BRIEF: Copy the following lines exactly as they appear.

RECORDS SHOWN:
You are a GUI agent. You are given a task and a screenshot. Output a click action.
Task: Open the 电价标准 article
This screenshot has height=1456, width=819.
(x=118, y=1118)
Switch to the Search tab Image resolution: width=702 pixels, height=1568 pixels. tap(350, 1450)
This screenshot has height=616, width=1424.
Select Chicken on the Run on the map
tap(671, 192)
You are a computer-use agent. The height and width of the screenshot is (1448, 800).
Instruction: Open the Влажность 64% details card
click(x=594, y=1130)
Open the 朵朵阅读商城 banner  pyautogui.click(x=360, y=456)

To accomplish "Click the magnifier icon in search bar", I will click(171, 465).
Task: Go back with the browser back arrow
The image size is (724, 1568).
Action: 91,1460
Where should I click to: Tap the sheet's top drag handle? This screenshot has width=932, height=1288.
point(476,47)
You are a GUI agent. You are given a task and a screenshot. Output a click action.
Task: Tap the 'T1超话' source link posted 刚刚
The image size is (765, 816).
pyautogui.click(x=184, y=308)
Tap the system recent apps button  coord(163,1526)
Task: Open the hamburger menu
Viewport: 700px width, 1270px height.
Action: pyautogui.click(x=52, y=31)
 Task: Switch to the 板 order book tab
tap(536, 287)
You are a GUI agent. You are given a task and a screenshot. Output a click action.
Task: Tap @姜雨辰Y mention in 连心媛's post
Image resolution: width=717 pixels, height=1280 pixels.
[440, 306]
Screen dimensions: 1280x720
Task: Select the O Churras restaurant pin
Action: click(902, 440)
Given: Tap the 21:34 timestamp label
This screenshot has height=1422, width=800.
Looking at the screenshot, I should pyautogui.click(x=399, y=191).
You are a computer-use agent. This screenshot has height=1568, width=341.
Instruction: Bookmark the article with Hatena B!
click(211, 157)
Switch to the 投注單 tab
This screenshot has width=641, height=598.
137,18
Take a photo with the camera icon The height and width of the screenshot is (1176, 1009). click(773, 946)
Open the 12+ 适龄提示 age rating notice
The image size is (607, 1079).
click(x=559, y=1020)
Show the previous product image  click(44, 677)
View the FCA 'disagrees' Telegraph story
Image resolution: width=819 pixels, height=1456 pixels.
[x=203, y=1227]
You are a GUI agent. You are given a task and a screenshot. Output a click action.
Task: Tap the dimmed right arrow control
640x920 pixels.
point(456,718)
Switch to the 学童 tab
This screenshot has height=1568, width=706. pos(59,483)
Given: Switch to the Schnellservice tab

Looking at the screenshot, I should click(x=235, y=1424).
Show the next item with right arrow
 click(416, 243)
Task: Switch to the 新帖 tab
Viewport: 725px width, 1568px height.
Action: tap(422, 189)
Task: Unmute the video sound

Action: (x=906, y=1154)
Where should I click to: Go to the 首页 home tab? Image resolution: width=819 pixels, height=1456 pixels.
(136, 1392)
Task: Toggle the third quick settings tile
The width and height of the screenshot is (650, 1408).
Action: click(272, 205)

RESULT:
You are a GUI agent. You are given a task and a screenshot. Output a click action.
Task: Open the 电价标准 article
This screenshot has height=1456, width=819.
(x=118, y=1118)
Switch to the Search tab Image resolution: width=702 pixels, height=1568 pixels. tap(350, 1450)
This screenshot has height=616, width=1424.
Select Chicken on the Run on the map
tap(671, 192)
You are a computer-use agent. The height and width of the screenshot is (1448, 800).
Instruction: Open the Влажность 64% details card
click(x=594, y=1130)
Open the 朵朵阅读商城 banner  pyautogui.click(x=360, y=456)

To accomplish "Click the magnifier icon in search bar", I will click(171, 465).
Task: Go back with the browser back arrow
The image size is (724, 1568).
Action: 91,1460
Where should I click to: Tap the sheet's top drag handle? This screenshot has width=932, height=1288.
point(476,47)
You are a GUI agent. You are given a task and a screenshot. Output a click action.
Task: Tap the 'T1超话' source link posted 刚刚
The image size is (765, 816).
pyautogui.click(x=184, y=308)
Tap the system recent apps button  coord(163,1526)
Task: Open the hamburger menu
Viewport: 700px width, 1270px height.
Action: pyautogui.click(x=52, y=31)
 Task: Switch to the 板 order book tab
tap(536, 287)
You are a GUI agent. You are given a task and a screenshot. Output a click action.
Task: Tap @姜雨辰Y mention in 连心媛's post
Image resolution: width=717 pixels, height=1280 pixels.
[440, 306]
Screen dimensions: 1280x720
Task: Select the O Churras restaurant pin
Action: click(902, 440)
Given: Tap the 21:34 timestamp label
This screenshot has height=1422, width=800.
Looking at the screenshot, I should pyautogui.click(x=399, y=191).
You are a computer-use agent. This screenshot has height=1568, width=341.
Instruction: Bookmark the article with Hatena B!
click(211, 157)
Switch to the 投注單 tab
This screenshot has width=641, height=598.
137,18
Take a photo with the camera icon The height and width of the screenshot is (1176, 1009). click(773, 946)
Open the 12+ 适龄提示 age rating notice
The image size is (607, 1079).
click(x=559, y=1020)
Show the previous product image  click(44, 677)
View the FCA 'disagrees' Telegraph story
Image resolution: width=819 pixels, height=1456 pixels.
[x=203, y=1227]
You are a GUI agent. You are given a task and a screenshot. Output a click action.
Task: Tap the dimmed right arrow control
640x920 pixels.
point(456,718)
Switch to the 学童 tab
This screenshot has height=1568, width=706. pos(59,483)
Given: Switch to the Schnellservice tab

Looking at the screenshot, I should click(x=235, y=1424).
Show the next item with right arrow
 click(416, 243)
Task: Switch to the 新帖 tab
Viewport: 725px width, 1568px height.
Action: tap(422, 189)
Task: Unmute the video sound

Action: (x=906, y=1154)
Where should I click to: Go to the 首页 home tab? Image resolution: width=819 pixels, height=1456 pixels.
(136, 1392)
Task: Toggle the third quick settings tile
The width and height of the screenshot is (650, 1408).
Action: click(272, 205)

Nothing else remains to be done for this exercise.